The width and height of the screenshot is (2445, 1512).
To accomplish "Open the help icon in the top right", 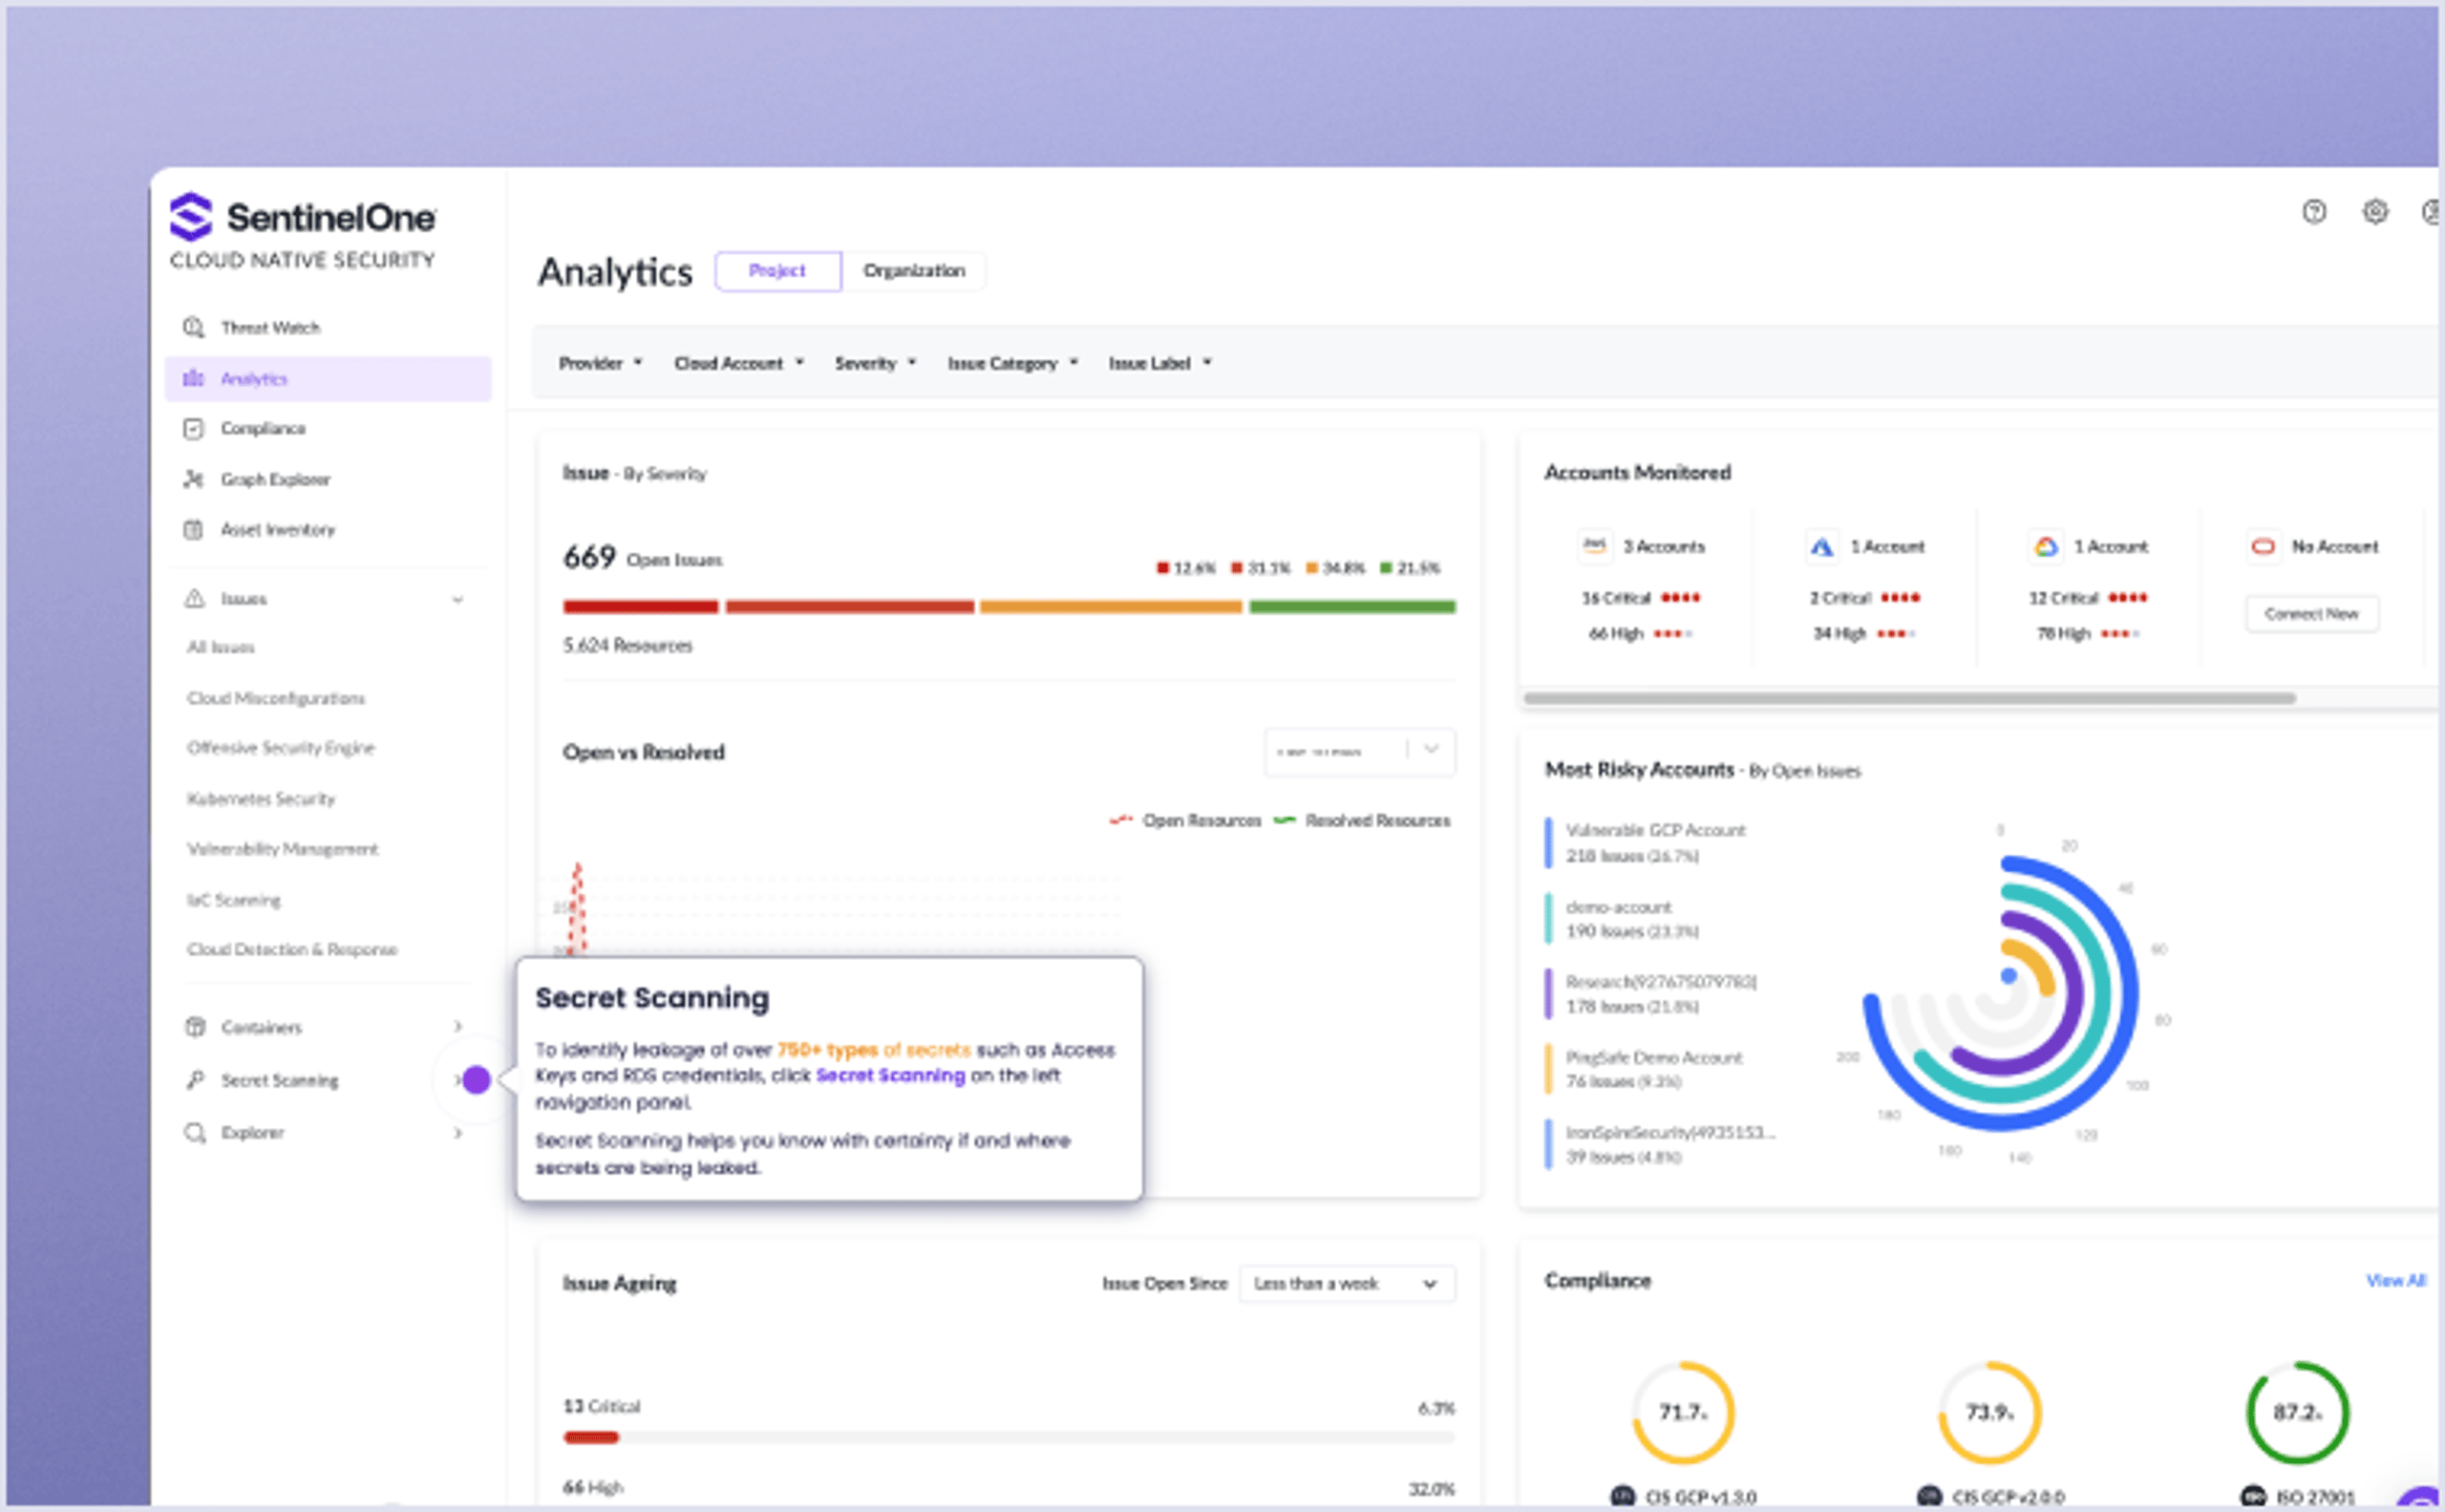I will 2315,212.
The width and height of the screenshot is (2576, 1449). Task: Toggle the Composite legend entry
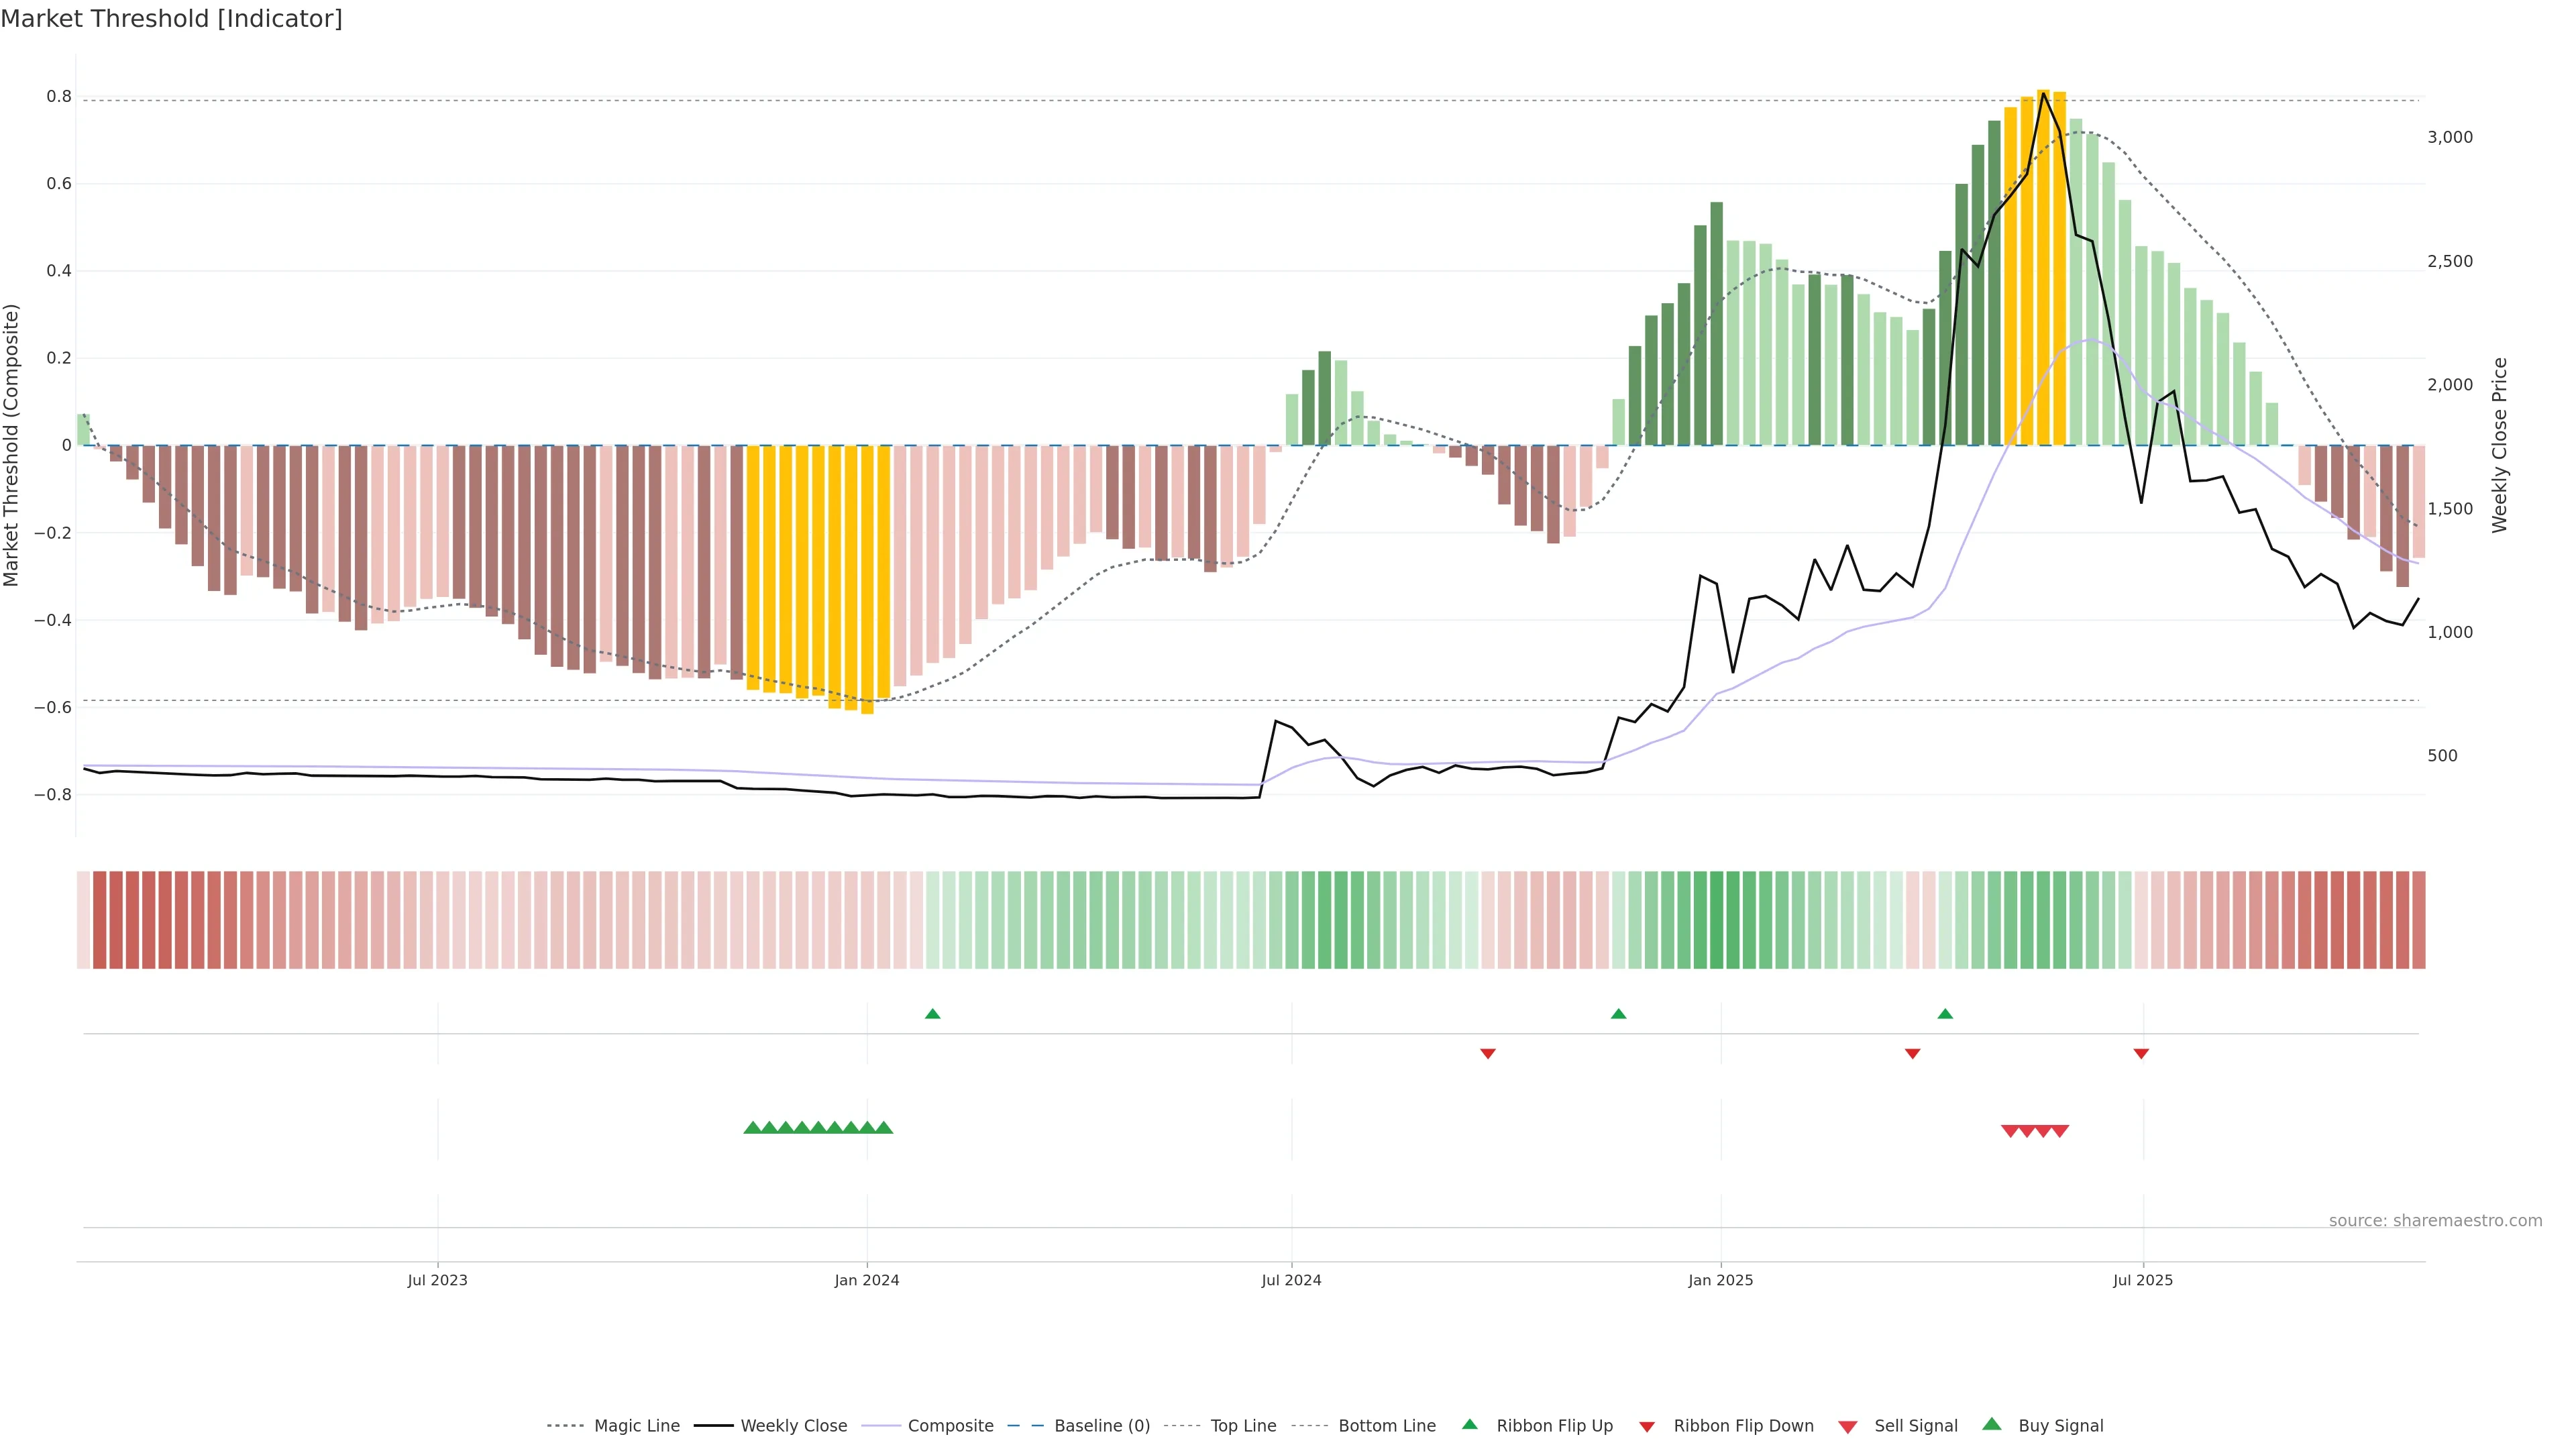point(950,1426)
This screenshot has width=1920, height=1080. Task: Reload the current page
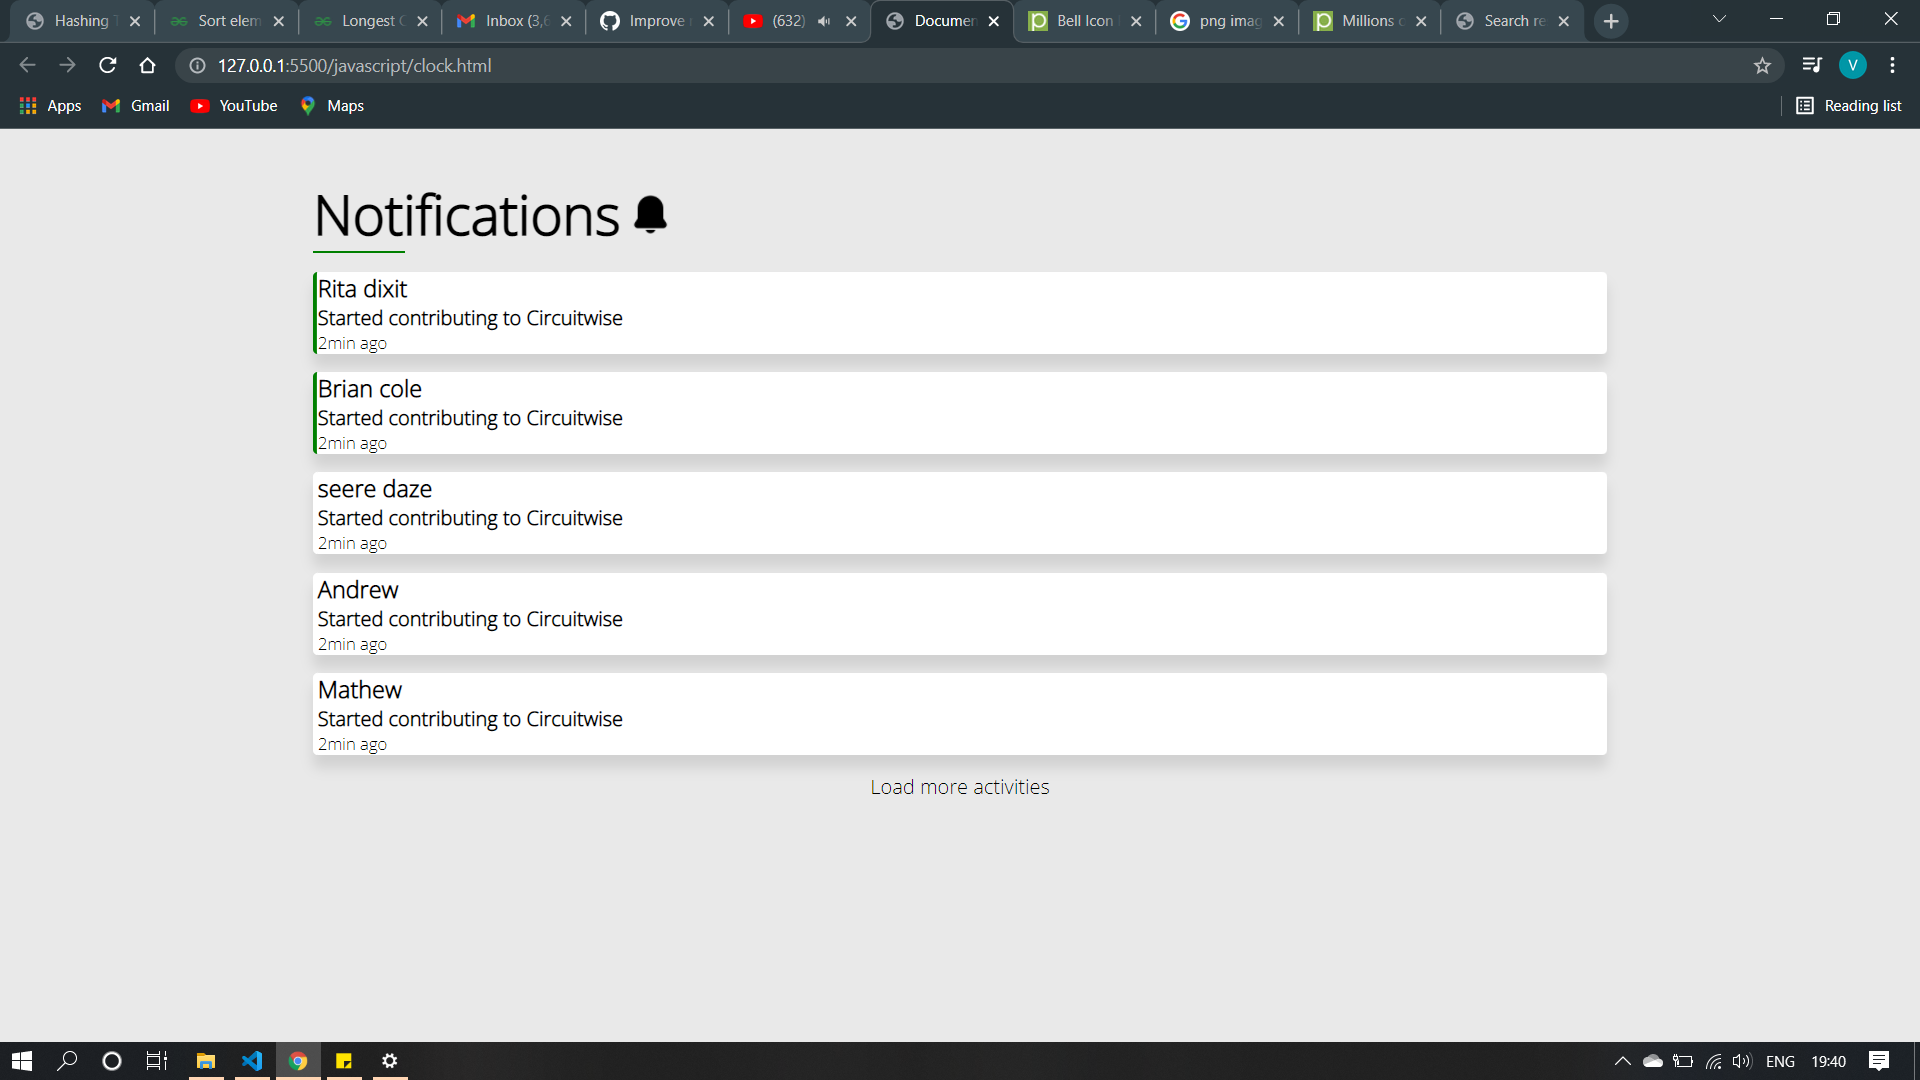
======
**WHAT TO DO:**
Once the line containing "The width and height of the screenshot is (2576, 1449)." is found, transcribe it and the rest of the lines to the end of the listing above exactly, omitting all pictures.

**RESPONSE BOX:**
The width and height of the screenshot is (2576, 1449). Task: Toggle the Composite legend entry
point(950,1426)
This screenshot has width=1920, height=1080. Task: Reload the current page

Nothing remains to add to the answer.